Social media had its biggest role in the Olympics, ever. When the Beijing Games took place in 2008, the number of Facebook users was just 100 million compared to the 900 million users the service has now. And Twitter has over 140 million users after its creation in 2008. Fans from all across the world were cheering for their favorite athletes as well as athletes sharing their experiences of the games.
With all this social media came some problems. There have been some issues even before the games began with a Greek triple jumper Voula Papachristou, who was kicked off of the team Wednesday after tweeting on July 22nd, “With so many Africans in Greece at least West Nile mosquitoes will eat homemade food.”
NBC has had more than it’s fill of public outcry with complaints about their poor coverage, and people did not take kindly to being asked to limit their social media use during the games due to bandwidth issues.
A couple of Aussie swimmers Nick D’Arcy and Kenrick Monk were banned from using social media in London by the Australian Olympic Committee after posting pictures of themselves with guns on Facebook when they were training in the United States. They have been ordered to return directly home after completion of their events in London.
Two years ago, Jaguar pulled an endorsement deal from Stephanie Rice after a possible homophobic tweet.
The IOC has given guidelines to the athletes for the games. They stated athletes may write “first-person, diary-type” entries of their experiences but shouldn’t act like a reporter. Their social media activity must respect the Olympic Charter which condemns discrimination.

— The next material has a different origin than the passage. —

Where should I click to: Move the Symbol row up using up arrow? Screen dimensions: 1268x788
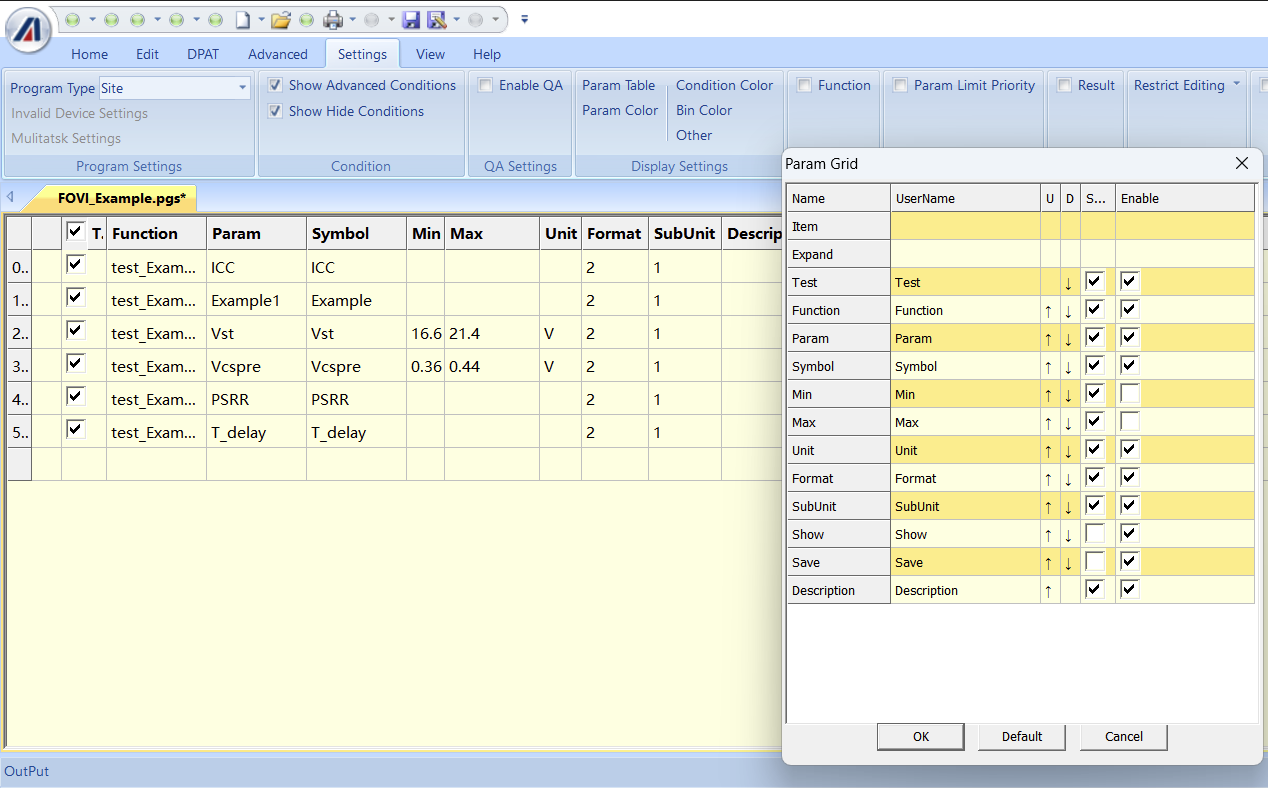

Obscene words or images are against the rules, as well as posting for advertising purposes or financial gain. The IOC stated the accreditations of “any organization or person…may be withdrawn without notice” if they break the rules and most athletes are aware of the rules.
Dr. William Ward, Syracuse University social media professor, commented on the huge potential to attract people (some not in athletics) for the opening ceremonies.“That has the potential to create a lot of engagement among fans, and non-fans who are just curious,” he said in an interview. His predictions became reality.
The great part of social media use of athletes is that it gives us a firsthand view of their training, success, and failures.
One of the most popular Twitter users is Lolo Jones, an Olympic hurdler, who has over 175,307 followers. She has a huge following and provides witty commentary on her days leading up to the games as well as plenty of fan interaction. This provides a positive spokesperson for the USA and helps boost the popularity of women’s track & field.
Not all Olympic hopefuls have it made with sponsors while training to get on the team. Andia Winslow, who is a promising athlete, hopes to make the U.S. skeleton team in the 2014 Winter Games. She used a YouTube video of her first day, going from the top to the to the end of the bobsled track which attracted both awareness and critical financial support for her training. “The mobility and ease of instantaneous crowdsourcing and crowdfunding is especially exciting as many athletes and smaller federations remain nationally unfunded,” Winslow wrote in an email interview. “During the season, athletes train full-time and for those of us living in the Olympic Training Centers, it is often difficult to secure flexible employment. Without [that] support, I would not be able to train as I do!”
The Olympics may have seen the failure in businesses banning or ignoring social media, so they seem to be jumping head first into this pool with their addition of an Olympian portal where you can follow your favorite athletes on social networks. Which will allow for some mistakes, but the benefits will far outweigh the issues by connecting with fans across the world and promoting the spirit of the games.